The spin is about “freedom and democracy,” but the reality is profits for the weapons-makers and U.S. global domination.

America is in desperate need of a 12-step program to end its addiction to war.

Jim Albertini

Kurtistown

Glyphosate everywhere

What’s for dinner? Glyphosate, of course.

Big Ag sprays Roundup on our major food crops: corn, wheat and soybeans, which not only feeds us but also the beef, pork and poultry animals we eat. Roundup rids the weeds, thereby boosting crop yields, resulting in cheaper food for us. Wonderful?

Roundup (with glyphosate as main ingredient) is a nonselective herbicide and is systemic. Means it’s absorbed throughout the plant, even down to the roots.

Very effective weed killer, it is, unless the plant itself is Roundup-resistant.

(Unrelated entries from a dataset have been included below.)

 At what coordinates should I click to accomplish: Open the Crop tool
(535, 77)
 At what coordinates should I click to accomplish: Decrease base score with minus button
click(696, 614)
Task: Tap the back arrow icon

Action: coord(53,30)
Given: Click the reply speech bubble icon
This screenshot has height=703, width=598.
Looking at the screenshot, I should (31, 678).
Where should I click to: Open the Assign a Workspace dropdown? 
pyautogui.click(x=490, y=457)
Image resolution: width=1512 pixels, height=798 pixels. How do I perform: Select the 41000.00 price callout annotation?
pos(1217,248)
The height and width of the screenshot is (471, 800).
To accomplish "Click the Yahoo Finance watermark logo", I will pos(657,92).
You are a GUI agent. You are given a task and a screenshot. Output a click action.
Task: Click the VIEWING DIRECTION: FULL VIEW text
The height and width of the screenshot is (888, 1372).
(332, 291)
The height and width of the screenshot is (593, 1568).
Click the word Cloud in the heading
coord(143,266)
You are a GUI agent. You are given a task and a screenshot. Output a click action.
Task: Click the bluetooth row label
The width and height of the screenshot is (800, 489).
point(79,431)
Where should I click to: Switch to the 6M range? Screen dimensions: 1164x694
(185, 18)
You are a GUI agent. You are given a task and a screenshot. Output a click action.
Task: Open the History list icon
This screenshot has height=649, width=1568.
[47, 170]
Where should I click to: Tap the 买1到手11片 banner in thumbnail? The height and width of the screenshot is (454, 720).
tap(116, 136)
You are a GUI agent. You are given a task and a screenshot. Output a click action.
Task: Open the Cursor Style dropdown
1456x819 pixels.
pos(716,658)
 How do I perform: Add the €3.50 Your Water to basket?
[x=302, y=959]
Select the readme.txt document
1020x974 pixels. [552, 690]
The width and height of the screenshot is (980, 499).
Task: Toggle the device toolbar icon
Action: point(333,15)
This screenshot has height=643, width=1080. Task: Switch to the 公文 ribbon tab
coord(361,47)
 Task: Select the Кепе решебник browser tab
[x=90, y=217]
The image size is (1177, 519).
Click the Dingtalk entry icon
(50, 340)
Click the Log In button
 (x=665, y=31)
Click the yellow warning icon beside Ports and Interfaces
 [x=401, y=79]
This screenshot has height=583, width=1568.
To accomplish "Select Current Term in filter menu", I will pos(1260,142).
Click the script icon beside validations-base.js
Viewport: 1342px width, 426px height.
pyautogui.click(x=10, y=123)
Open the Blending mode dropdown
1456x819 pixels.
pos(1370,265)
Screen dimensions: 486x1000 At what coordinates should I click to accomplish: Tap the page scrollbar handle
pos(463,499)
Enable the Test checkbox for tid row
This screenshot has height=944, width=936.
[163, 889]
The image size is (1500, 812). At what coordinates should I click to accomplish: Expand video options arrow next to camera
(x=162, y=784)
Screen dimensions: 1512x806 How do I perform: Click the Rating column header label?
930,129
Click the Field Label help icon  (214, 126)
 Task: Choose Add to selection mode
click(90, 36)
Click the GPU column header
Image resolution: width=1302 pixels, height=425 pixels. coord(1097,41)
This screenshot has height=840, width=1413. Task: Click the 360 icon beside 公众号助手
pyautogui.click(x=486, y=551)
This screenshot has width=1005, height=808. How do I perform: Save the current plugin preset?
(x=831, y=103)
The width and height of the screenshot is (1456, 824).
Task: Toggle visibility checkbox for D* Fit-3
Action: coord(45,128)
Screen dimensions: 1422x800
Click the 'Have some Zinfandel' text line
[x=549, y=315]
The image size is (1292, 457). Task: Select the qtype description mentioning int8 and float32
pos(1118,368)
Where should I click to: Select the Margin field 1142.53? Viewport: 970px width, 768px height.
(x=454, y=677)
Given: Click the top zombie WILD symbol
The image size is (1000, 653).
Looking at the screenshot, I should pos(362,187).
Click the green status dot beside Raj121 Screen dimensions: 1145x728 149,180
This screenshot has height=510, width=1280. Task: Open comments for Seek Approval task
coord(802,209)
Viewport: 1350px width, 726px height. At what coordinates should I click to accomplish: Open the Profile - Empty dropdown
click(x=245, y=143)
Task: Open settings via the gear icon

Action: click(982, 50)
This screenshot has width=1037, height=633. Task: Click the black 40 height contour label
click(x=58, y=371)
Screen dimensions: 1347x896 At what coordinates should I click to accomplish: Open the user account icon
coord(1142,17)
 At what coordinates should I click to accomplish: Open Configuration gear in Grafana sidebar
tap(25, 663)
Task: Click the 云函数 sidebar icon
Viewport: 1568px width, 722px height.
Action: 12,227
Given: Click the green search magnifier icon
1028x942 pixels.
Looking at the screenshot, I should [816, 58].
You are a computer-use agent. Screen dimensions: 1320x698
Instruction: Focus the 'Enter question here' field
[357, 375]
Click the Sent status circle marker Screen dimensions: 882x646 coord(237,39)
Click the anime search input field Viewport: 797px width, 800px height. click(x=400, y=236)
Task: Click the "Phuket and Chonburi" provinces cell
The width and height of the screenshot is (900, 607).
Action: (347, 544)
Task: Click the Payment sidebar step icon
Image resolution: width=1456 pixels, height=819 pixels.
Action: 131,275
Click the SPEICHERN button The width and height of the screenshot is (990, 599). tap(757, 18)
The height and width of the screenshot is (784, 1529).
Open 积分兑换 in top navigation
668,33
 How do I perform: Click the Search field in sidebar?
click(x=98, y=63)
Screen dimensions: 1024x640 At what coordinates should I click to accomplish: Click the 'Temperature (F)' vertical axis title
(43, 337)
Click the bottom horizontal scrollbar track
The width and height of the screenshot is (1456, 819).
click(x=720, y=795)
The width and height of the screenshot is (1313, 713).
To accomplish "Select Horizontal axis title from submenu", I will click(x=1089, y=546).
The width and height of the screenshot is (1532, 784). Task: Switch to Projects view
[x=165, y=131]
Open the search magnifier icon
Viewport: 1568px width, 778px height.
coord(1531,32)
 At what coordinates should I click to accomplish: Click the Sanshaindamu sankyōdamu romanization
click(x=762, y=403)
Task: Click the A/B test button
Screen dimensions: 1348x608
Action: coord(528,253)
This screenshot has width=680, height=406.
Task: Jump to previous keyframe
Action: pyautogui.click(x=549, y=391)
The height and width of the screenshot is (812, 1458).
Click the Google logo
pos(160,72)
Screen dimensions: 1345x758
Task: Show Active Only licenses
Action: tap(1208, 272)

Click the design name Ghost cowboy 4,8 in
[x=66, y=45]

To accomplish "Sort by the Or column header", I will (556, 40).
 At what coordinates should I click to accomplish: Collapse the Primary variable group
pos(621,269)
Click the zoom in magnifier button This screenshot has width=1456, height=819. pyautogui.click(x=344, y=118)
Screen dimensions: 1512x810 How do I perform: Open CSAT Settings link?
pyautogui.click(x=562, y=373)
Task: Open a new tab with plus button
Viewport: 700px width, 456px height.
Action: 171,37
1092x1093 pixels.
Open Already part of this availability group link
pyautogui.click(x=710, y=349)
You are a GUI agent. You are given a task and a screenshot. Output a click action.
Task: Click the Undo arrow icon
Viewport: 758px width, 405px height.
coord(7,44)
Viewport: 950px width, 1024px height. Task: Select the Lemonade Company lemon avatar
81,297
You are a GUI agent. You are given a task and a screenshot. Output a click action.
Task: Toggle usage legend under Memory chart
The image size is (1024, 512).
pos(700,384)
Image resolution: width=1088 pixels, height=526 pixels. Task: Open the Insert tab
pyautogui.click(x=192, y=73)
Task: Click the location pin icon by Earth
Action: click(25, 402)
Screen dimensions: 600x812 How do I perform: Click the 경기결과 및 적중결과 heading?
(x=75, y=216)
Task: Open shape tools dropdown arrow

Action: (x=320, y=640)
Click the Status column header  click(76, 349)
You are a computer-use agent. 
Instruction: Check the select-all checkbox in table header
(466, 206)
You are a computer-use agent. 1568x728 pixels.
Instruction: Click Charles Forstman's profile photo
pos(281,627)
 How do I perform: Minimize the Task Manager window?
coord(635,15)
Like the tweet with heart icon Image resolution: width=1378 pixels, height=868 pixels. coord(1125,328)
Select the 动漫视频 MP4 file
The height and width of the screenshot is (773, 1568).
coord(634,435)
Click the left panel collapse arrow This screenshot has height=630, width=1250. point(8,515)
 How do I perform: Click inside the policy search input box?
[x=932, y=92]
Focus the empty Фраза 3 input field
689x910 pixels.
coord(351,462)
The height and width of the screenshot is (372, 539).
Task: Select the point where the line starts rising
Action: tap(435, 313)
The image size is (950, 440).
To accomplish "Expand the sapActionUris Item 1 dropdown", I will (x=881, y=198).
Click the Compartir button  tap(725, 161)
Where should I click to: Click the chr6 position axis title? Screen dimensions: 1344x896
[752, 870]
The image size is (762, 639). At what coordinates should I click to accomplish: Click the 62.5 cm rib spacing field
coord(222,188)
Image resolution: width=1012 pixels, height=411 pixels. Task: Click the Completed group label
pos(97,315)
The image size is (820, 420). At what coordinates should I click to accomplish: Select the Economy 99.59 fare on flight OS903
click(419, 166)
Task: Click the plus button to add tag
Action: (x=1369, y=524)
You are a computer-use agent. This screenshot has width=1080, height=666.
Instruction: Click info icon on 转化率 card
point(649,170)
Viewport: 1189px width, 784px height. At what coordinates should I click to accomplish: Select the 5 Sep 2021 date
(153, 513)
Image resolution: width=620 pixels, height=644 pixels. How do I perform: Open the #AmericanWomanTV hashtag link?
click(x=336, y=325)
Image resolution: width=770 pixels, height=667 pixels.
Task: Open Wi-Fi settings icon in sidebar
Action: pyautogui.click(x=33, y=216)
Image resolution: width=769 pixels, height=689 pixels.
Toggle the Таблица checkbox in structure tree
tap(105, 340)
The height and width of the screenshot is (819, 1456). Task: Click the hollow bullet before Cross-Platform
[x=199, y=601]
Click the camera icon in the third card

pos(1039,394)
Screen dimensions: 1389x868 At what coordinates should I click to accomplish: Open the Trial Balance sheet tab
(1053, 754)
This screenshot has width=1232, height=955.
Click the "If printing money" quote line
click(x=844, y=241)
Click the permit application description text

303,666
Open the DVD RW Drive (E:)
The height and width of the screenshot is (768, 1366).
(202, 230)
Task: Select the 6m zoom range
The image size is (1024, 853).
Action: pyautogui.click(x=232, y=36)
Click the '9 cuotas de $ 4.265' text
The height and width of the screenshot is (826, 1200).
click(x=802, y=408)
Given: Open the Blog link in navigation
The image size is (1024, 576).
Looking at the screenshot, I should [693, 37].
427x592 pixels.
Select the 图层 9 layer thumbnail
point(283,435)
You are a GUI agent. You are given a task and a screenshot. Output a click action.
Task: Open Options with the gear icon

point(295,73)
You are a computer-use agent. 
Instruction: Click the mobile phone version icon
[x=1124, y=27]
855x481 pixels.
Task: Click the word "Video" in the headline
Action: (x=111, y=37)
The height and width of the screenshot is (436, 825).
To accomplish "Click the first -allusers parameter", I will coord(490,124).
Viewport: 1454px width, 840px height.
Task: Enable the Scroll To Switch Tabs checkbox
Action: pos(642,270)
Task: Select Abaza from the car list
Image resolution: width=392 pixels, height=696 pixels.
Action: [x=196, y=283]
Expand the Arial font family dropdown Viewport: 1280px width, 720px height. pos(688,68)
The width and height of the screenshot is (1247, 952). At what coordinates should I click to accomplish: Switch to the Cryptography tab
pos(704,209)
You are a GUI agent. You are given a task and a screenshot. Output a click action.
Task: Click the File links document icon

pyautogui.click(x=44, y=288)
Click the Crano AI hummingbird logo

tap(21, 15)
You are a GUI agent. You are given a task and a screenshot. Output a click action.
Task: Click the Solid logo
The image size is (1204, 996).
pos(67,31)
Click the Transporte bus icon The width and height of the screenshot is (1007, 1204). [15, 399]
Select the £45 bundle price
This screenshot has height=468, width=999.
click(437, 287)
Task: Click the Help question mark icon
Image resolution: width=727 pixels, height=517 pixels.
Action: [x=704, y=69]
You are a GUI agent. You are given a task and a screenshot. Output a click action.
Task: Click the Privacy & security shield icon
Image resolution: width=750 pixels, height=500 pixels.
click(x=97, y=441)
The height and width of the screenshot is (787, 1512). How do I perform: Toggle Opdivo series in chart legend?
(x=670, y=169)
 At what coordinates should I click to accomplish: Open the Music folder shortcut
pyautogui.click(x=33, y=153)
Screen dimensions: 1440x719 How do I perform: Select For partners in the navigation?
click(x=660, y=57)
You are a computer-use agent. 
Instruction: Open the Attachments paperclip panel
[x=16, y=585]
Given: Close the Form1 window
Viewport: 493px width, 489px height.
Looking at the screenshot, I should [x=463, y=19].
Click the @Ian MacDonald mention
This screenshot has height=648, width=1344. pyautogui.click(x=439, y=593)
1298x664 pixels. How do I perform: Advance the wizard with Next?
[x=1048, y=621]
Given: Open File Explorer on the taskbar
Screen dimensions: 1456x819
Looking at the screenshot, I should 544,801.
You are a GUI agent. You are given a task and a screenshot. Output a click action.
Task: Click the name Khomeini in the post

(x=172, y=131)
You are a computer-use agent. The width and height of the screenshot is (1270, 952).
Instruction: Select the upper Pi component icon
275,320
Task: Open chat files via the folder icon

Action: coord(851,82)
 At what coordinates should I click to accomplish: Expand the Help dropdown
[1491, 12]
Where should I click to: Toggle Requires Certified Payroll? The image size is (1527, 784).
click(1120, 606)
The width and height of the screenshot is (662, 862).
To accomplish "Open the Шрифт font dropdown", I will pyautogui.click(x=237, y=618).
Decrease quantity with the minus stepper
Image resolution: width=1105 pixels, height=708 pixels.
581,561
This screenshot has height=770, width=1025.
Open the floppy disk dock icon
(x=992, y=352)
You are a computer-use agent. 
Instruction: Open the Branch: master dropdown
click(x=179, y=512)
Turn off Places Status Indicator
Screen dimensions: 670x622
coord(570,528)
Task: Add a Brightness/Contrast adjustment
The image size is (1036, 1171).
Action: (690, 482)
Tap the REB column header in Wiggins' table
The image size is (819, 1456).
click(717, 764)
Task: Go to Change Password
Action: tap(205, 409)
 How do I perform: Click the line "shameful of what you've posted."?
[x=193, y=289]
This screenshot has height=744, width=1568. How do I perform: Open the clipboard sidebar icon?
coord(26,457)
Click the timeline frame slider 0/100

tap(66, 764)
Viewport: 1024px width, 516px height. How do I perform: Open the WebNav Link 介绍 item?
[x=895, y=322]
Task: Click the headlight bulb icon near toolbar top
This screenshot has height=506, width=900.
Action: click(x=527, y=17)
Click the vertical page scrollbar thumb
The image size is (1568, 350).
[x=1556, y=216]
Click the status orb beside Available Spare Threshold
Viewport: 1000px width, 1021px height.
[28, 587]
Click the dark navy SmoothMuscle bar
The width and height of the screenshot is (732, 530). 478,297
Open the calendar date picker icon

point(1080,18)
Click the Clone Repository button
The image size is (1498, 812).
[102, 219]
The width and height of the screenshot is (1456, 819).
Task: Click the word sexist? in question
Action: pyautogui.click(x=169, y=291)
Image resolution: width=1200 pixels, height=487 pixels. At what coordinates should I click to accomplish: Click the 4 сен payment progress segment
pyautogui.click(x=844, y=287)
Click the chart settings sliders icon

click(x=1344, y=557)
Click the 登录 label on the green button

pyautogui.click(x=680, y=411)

Monsato sells corn, wheat and soybean seeds specifically bred to survive, despite being sprayed on with Roundup.

Farmers can only purchase such seeds from Monsato, which bio-engineers these seeds exclusively for just one planting. Hence farmers are forced to become captive customers of this seed supplier if they want to continue planting.

Roundup usage is expected to increase due to population growth. Our fault?

Monsato has since been acquired by Bayer, which decided Roundup will not be sold to general retail customers after 2023 to prevent future class-action lawsuits of cancer claims.

However, industrial sales will continue. After all, we must eat the basics at a price we can afford. Fast food, processed food, candies, pastries, sodas — all with traces of glyphosate. Yummy!